Proposed solution: Introduce a new warning dialog that displays if:
i) You are submitting a password to a secure (HTTPS) website
ii) The host/domain you are submitting the password to is *different* than the one in the location bar.

Very strict mode would require exactly the same host (e.g. myciti.citibank.com)
Strict mode would require only the same domain (e.g. citibank.com)
No strict mode would provide no warning (as now)

Very strict and strict modes would likely catch many websites out (especially ASP ecommerce sites that post from the shop to the ecommerce agent), but this may actually be a good thing (leading to better design of ecommerce transactions).  OTOH, it could be something that people only selectively switch on, when they are doing their banking (or it could be by a list of opt-in sites, as for allowing pop-ups).

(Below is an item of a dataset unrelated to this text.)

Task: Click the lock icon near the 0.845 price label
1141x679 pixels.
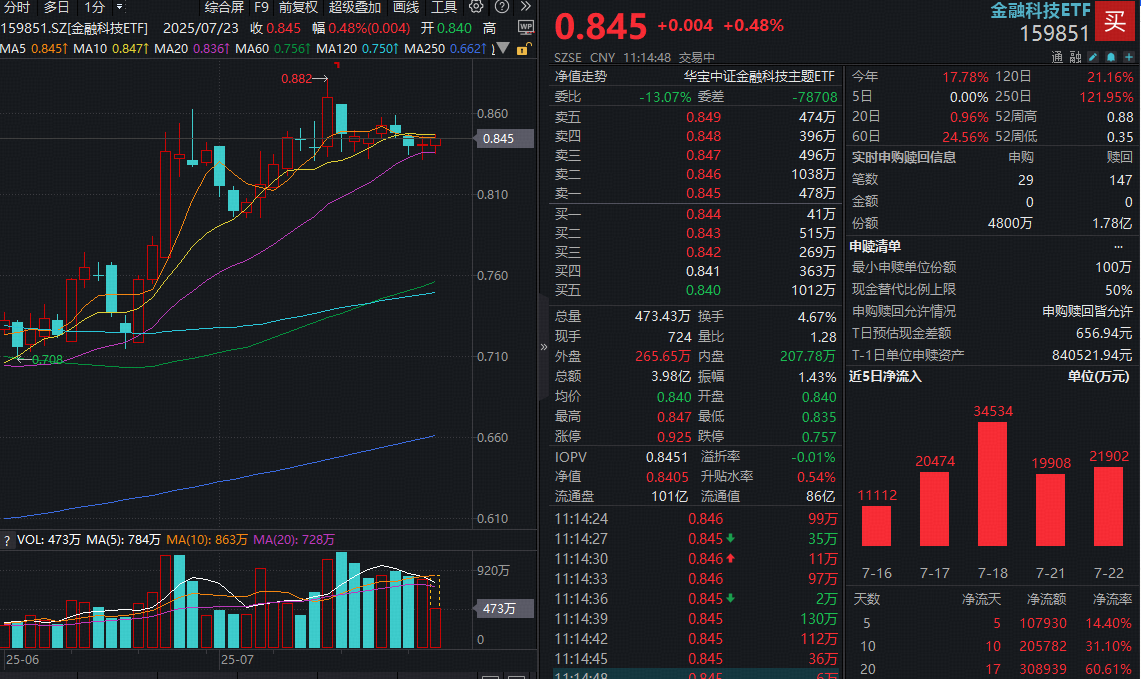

Whilst the likelyhood of this exploit is low at present, I think it is likely, given the level phishing activity.

Reproducible: Always

Steps to Reproduce:
1. Create your own DNS server as authoritative for your network/host
2. Save your bank website's login page 
3. Change the DNS for your bank
4. Create a one-line/invisible HTML frame which includes the saved HTML from (2) but uses a valid SSL cert for your host/domain.
5. See no warnings that you are about to give your credentials to an phishing website.

Actual Results:  
Lots of money lost :-)

Expected Results:  
Browser warning, similar to HTTP => HTTPS dialog

Comment 1

13 years ago
I don't understand the exploit you describe, or how adding a warning dialog for form submissions across https hostnames would help.  Wouldn't the user see a dialog that says something like "You tried to visit www.bankofamerica.com, but the site's authentication information indicates that it is www.evil.com." when they load the initial page?
Whiteboard: [sg:needinfo]
(Reporter)

Comment 2

13 years ago
(In reply to comment #1)
> I don't understand the exploit you describe, or how adding a warning dialog for
> form submissions across https hostnames would help.  Wouldn't the user see a
> dialog that says something like "You tried to visit www.bankofamerica.com, but
> the site's authentication information indicates that it is www.evil.com." when
> they load the initial page?
> 

You're right, it can't work exactly as I describe because myciti.citibank.com must have a real SSL cert (i.e. one recognised in the browser) otherwise there will be a warning.  So for an exploit, a phisher would have to either use an http URL for the parent page, or use an https URL with a very similar URL (eg. myciti.citybank.com).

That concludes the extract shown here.